** Supplied text follows **

See more from this Session: Spatial Predictions In Soils, Crops and Agro/Forest/Urban/Wetland Ecosystems: II (Includes Graduate Student Competition)
Tuesday, October 18, 2011: 2:15 PM
Henry Gonzalez Convention Center, Room 211, Concourse Level
One approach to creating raster soil attribute maps over large areas (>100,000 ha) where legacy soil mapping exists is to disaggregate individual soil series through predictive methods then assign attribute values from associated soil databases. In this study, we utilized five different methods to disaggregate some 25 dominant soil series from harmonized 1:50,000 scale soil maps for the Trout Creek watershed within the Okanagan Basin. Individual soil series were assigned to grid cells of a 25 m digital elevation model. We used two data driven probabilistic methods – logistic regression and weights of evidence, two knowledge driven methods – fuzzy logic and expert (pedological) rules and one hybrid approach using a fuzzy logic calculation but using the output from weights of evidence to help define input curves. We used ArcSIE as the inference engine for fuzzy logic, expert rule set and hybrid approaches. For each approach we used the same set of environmental covariates (various terrain derivatives, biogeoclimatic zone and surficial geology maps) and training data obtained by mining selected polygons of the soil maps and through field observations. Accuracy of the predictions was assessed using a set of field validation data. All approaches yielded reasonable overall accuracy although results varied considerably in predicting the spatial locations and extent of individual soil series.

** End of Supplied text **

# Your assignment:
Summarize the soil disaggregation abstract above in two sentences.

** Recorded information follows **

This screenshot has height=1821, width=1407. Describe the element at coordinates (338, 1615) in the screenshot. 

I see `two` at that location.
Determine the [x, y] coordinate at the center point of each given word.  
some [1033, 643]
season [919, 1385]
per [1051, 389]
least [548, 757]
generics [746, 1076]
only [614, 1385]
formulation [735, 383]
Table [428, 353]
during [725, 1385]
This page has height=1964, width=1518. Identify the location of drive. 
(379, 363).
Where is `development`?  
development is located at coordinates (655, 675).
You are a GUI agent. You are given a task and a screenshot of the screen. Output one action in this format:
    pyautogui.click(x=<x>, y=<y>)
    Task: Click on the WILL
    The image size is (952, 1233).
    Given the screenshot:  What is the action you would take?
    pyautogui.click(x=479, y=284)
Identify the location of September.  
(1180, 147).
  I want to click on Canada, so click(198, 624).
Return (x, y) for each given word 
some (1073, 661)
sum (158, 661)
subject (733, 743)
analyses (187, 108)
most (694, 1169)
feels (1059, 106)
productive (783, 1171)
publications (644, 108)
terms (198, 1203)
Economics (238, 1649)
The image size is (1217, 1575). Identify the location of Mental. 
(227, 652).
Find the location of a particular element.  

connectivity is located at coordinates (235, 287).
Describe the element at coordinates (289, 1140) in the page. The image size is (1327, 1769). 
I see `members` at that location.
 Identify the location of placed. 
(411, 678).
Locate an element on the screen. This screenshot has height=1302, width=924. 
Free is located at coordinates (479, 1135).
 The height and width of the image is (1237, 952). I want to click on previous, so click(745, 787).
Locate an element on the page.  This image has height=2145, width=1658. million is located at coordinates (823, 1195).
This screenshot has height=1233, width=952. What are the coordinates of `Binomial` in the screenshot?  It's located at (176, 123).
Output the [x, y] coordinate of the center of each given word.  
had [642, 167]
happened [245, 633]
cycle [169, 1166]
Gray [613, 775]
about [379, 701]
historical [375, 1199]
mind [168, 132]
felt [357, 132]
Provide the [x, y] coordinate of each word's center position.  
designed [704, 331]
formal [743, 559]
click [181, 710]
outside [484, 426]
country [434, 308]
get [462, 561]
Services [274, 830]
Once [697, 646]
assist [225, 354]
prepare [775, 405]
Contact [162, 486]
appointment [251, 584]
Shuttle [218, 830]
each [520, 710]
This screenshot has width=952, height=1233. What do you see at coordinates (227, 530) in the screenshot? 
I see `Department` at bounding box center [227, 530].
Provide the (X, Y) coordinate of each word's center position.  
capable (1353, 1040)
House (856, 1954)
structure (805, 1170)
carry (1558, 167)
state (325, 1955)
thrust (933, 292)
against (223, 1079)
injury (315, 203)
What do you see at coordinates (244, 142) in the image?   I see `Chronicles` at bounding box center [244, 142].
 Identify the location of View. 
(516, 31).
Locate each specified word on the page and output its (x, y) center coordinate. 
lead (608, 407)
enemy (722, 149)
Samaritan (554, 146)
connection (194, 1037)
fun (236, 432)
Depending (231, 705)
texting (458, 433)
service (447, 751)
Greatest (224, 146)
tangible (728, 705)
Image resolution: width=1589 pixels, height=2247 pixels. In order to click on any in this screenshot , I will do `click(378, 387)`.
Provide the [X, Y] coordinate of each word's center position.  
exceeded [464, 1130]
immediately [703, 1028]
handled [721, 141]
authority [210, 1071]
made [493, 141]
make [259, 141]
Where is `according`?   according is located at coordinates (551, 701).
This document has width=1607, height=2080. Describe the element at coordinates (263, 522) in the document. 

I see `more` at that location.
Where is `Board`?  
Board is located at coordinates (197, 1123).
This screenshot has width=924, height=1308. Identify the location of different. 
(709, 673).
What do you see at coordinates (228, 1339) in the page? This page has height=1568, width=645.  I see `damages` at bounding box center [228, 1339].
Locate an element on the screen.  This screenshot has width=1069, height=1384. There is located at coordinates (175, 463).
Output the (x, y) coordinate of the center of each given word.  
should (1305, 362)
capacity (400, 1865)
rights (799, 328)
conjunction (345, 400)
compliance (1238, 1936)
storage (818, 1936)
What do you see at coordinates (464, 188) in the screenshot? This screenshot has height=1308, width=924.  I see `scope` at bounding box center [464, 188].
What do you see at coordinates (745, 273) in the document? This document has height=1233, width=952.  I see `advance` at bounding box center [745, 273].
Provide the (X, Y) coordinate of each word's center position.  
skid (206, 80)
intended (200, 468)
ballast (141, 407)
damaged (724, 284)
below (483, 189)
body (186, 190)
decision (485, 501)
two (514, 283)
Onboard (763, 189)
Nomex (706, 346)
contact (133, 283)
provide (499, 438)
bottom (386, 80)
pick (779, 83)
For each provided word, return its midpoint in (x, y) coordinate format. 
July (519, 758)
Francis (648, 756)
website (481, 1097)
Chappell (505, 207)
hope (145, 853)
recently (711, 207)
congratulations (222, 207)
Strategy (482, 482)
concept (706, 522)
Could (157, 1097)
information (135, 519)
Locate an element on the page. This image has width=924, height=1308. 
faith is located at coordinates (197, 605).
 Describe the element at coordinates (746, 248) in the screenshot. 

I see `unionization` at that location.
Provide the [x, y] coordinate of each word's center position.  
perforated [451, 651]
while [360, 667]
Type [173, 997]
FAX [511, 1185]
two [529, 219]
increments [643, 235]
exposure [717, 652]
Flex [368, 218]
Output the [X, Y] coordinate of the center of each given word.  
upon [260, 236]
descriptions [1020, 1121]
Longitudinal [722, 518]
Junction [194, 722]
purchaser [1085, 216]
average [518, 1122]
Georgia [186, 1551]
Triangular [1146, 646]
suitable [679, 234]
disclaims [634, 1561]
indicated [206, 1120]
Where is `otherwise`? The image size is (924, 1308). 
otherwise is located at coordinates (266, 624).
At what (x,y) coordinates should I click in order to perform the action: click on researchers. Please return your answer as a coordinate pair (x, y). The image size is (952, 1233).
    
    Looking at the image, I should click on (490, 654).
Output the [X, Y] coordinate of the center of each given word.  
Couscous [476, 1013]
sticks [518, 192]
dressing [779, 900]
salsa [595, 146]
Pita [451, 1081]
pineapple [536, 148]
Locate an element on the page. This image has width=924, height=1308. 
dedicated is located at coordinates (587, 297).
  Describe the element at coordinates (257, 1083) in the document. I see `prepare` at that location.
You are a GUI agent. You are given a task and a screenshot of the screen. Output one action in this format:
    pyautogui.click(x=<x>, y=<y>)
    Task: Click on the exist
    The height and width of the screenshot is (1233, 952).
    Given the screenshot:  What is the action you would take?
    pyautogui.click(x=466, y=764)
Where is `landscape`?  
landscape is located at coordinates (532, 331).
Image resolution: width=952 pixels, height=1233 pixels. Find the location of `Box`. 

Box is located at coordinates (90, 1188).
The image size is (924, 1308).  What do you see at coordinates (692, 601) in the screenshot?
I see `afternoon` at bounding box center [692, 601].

** End of Recorded information **

# Response box:
The study used five methods (logistic regression, weights of evidence, fuzzy logic, expert rules, and a hybrid of fuzzy logic and weights of evidence) to disaggregate some 25 dominant soil series from harmonized 1:50,000 scale soil maps for the Trout Creek watershed onto a 25 m grid. Each approach used the same environmental covariates and training data, and when checked against field validation data, all produced reasonable overall accuracy, though they varied considerably in predicting where individual soil series occur and how far they extend.